Con lo tickets adquiridos (tienen un costo de 6,40 euros cada uno) fue solo cuestión de esperar unos minutos antes de pasar a un salón con un retroproyector. Allí un breve video nos ofreció un “muy ligero” abreboca de lo que nos esperaba.

Se encienden las luces y el resto de los curiosos se levantan ansiosos por conocer que se esconde en el subsuelo. La guía nos conmina a seguirla y en ese momento comienza, verdaderamente, nuestra aventura dominguera en las Grutas de Mira de Aire, en la región central de Portugal.

Autores: El agua y la constancia

Como una especie de museo subterráneo fue acondicionado el lugar. No hay cuadros, ni marcos, ni acuarelas. Es solo la roca moldeada por el paso del tiempo y la constancia de las gotas. Los “lienzos” naturales se suceden como en una galería de arte. Pequeñas fuentes de los deseos, el ruido constante del riachuelo y un piso un poco resbaloso, son los acompañantes en este recorrido de aproximadamente hora y media. Los planificadores tomaron en cuenta a la mayor cantidad de personas y construyeron pequeños caminos y escaleras para que los turistas pudieran apreciar, de la mejor manera posible, cada detalle de las grutas.

Fuente de los deseos - copia (640x480)Galeria con turista - editada (640x480)

Durante el recorrido llegamos a estar hasta a 100 metros bajo la superficie, pero las cavernas son tan amplias y acogedoras que dificultan experimentar cualquier situación de claustrofobia.

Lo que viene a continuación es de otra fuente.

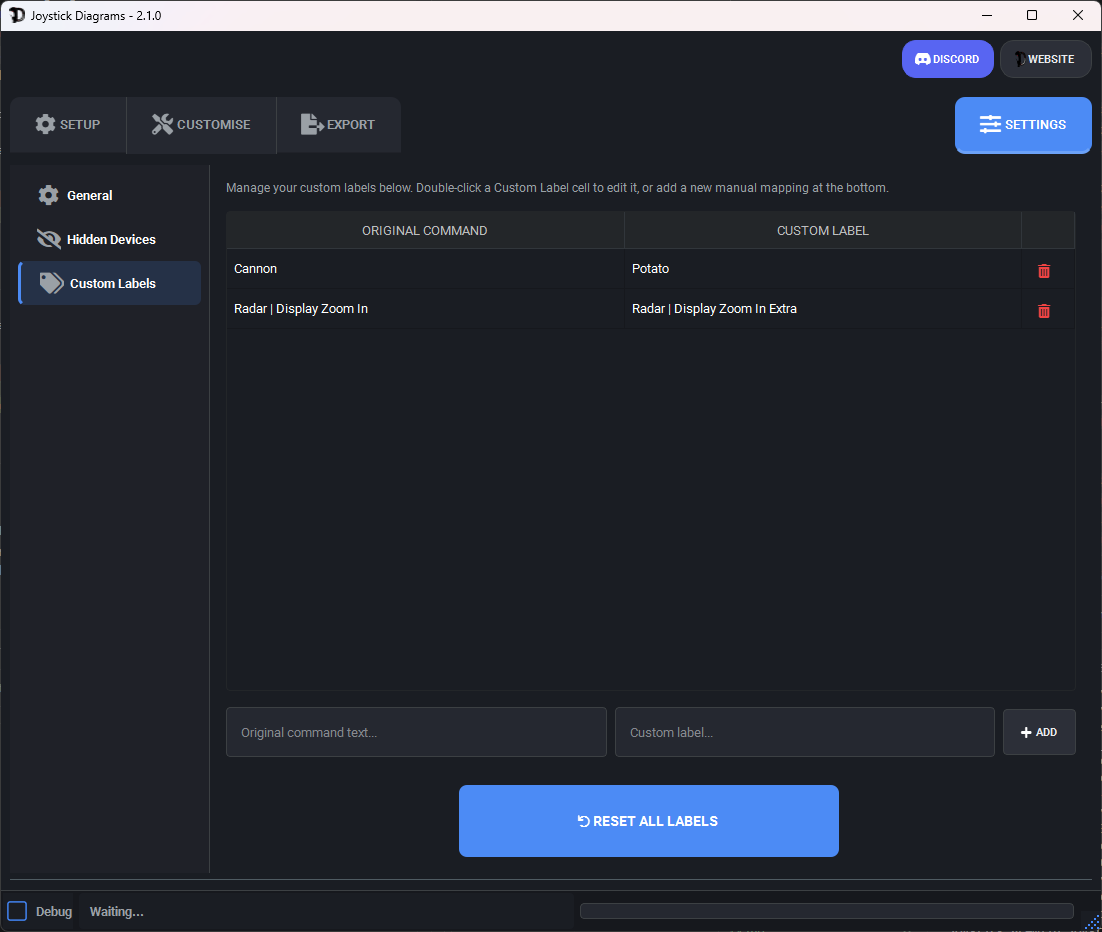Open the Customise tab
1102x932 pixels.
coord(201,125)
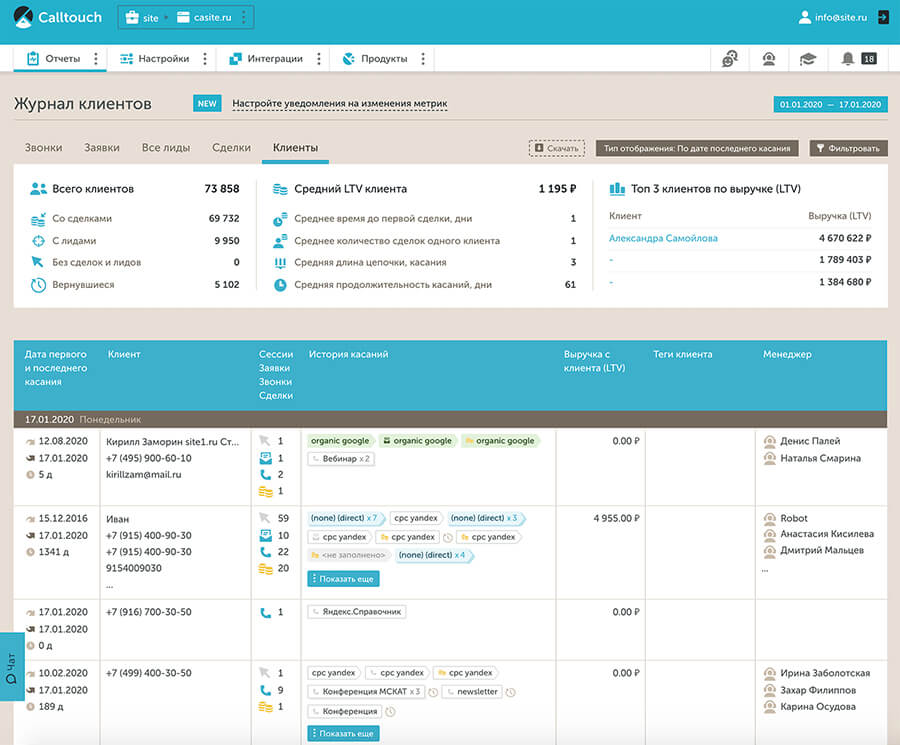Viewport: 900px width, 745px height.
Task: Open the notifications bell icon
Action: pyautogui.click(x=848, y=59)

Las imágenes recogidas con las cámaras o smartphones son el mejor recuerdo. El juego de iluminación instalado en las cuevas agrega una atmosfera ideal para que ese fotógrafo aficionado que todos tenemos dentro se luzca. La guía explica, detalla y narra cada hecho relacionado con las cavernas, pero las paredes y las rocas de infinitas formas nos distraen. Una, dos, tres, veinte fotos. Los flashes se multiplican y hasta se estorban en las fotos.

Galeria_sombra (640x480)Camino editado (640x480)

La última fase del trayecto termina en una fuente, instalada por quieres gestionan las grutas, que se encuentra justo al lado del elevador que nos lleva de nuevo a la superficie. “Subiremos el equivalente a 25 pisos”, señala la guía cuando acciona el ascensor.

Para aquellos que gustan de hacer cosas fuera de lo común, las grutas ofrecen un área para realizar eventos y también una zona para degustar vinos.

Mira de Aire queda aproximadamente a una hora y media de Lisboa y es preferible usar vehículo propio para llegar a Porto de Mós, municipio del distrito de Leiria, donde se encuentran las grutas.

Para quienes han visitado Portugal en más de una ocasión y buscan expandir su zona de confort, este sitio es ideal. Aquellos que viajan por primera vez y tienen unos días extras después de cubrir el “guión turístico”, Mira de Aire es una opción sin desperdicios para pasar no necesariamente un domingo, sino cualquier día de la semana a más de 100 metros bajo tierra.